The women, in 2018, sing about their dreams, the happenings in Zululand, bad spirits, piles of rubbish in townships, aircraft noise, mines from which South Africa gets its wealth, stones and rocks, cakes and cookies, lullabies and even ill mothers.
According to ARC publicity, Iphupho, the name and title track of the album written by Ntombi Lushaba, focuses on her dream “to take Afrika Mamas’ music to the world, inspired by Ladysmith Black Mambazo.”
Afrika Mamas’ fourth studio album, Iphupho is produced by Maghinga Radebe, said to be “one of the most well-respected maskandi guitarists and music producers in South Africa.”

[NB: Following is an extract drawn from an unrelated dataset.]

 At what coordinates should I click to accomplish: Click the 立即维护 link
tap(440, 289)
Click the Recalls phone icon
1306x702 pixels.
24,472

South African a cappella, also known as isicathamiya (pronounced as ‘izzee-cat-a-meeya’) and meaning to ‘tread carefully’ or ‘walk softly’, is said to have “started as a predominantly male vocal tradition.”
However, Afrika Mamas appear to be on a mission to both ‘keep with the vocal a cappella traditions of Zulu culture’ even as they break with that tradition if only to educate and entertain audiences with their folk tales. Thus, though they are all women, Afrika Mamas must be self-sufficient in their music delivery: their vocal tones must, and do, cover every pitch of the musical scale which is used on Iphupho as the women tell their own stories about their own daily lives: struggles faced by the dwellers of KwaZulu who often live without electricity or modern sanitation, South African miners earning a living from the depths of the earth,women in Johannesburg making cakes and then selling them on the streets in buckets to make money, the resilience of women carrying pregnancy for nine months and many other issues faced by women on a daily basis. In other words, Afrika Mamas use the predominantly male vocal tradition to tell their own stories from a woman’s perspective for everyone throgh a group founded in 1998 by Tu Nokwe, a South African Afrofolk singer.
So you know who does what in Afrika Mamas, Ntombifuthi Lushaba, the band leader, sings soprano alongside Nonhlanhla NhloeDube; lead singers are Sibongile Nkosi and Fikile Busisiwe Mhlongo.; while Sindisiwe Khumalo is an alto singer, bass is produced by
Sibongile Nkosi and Sister Zungu as Fikile Busisiwe Mhlongo is tuner besides being a lead singer.